Em março, damos início a um vasto Ciclo sobre o tema geral das migrações, de indivíduos ou de massas, que se prolongará nos dois meses seguintes. Embora em todos os módulos mensais haja cruzamento de épocas cinematográficas, começamos por dar alguma ênfase ao cinema clássico, dando depois mais espaço (em abril) à produção contemporânea, e terminando com um epílogo (em maio) dedicado à diáspora portuguesa. A programação abarca 100 anos de cinema e de História e inclui ficções, documentários e ensaios filmados, grandes clássicos, raridades e filmes pouco vistos na Cinemateca.

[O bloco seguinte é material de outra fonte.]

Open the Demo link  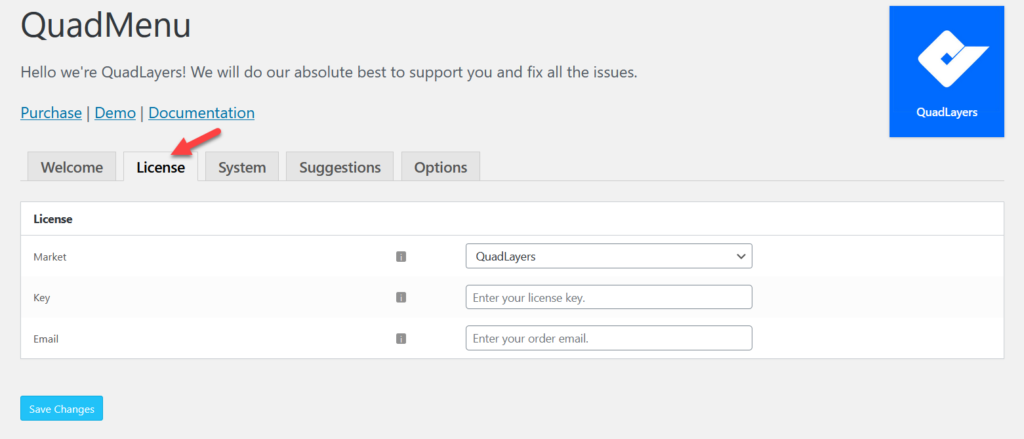[x=115, y=113]
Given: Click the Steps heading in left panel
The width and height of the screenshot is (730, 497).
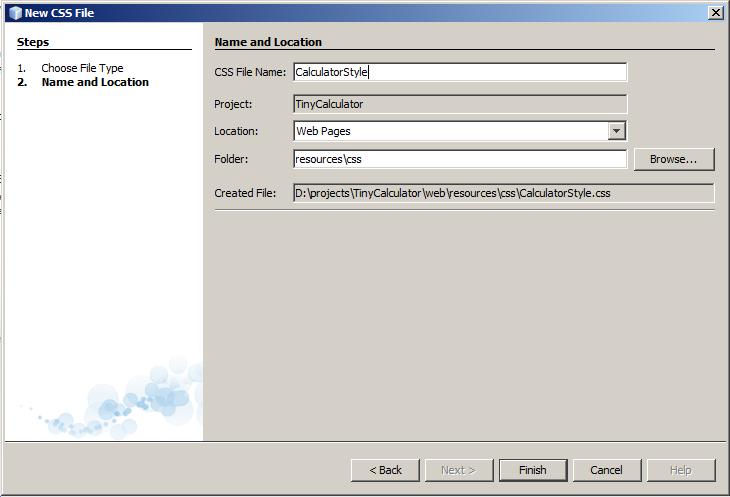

A migração de indivíduos e (ou) de grupos humanos é tão antiga como a própria Humanidade e o tema foi abordado pelo cinema desde os seus começos, como prova o facto de o filme com o qual abrimos o Ciclo ter sido realizado há 102 anos. Mesmo procurando uma exemplificação abrangente, deixámos de fora temas como o nomadismo, as transumâncias e outras migrações sazonais, assim como, pela sua óbvia especificidade, as deslocações maciças no contexto da escravatura. Se alguns destes temas podem aflorar em obras programadas (como não ver, por exemplo, a contiguidade entre alguns dos mais duros cenários de migração contemporânea e fenómenos de escravatura moderna?), o princípio geral foi o de olhar a forma como o cinema representou os principais movimentos gerados por causas económicas e políticas que marcaram o século XX e que estão a marcar este início de século, com alguns antecedentes no período imediatamente anterior.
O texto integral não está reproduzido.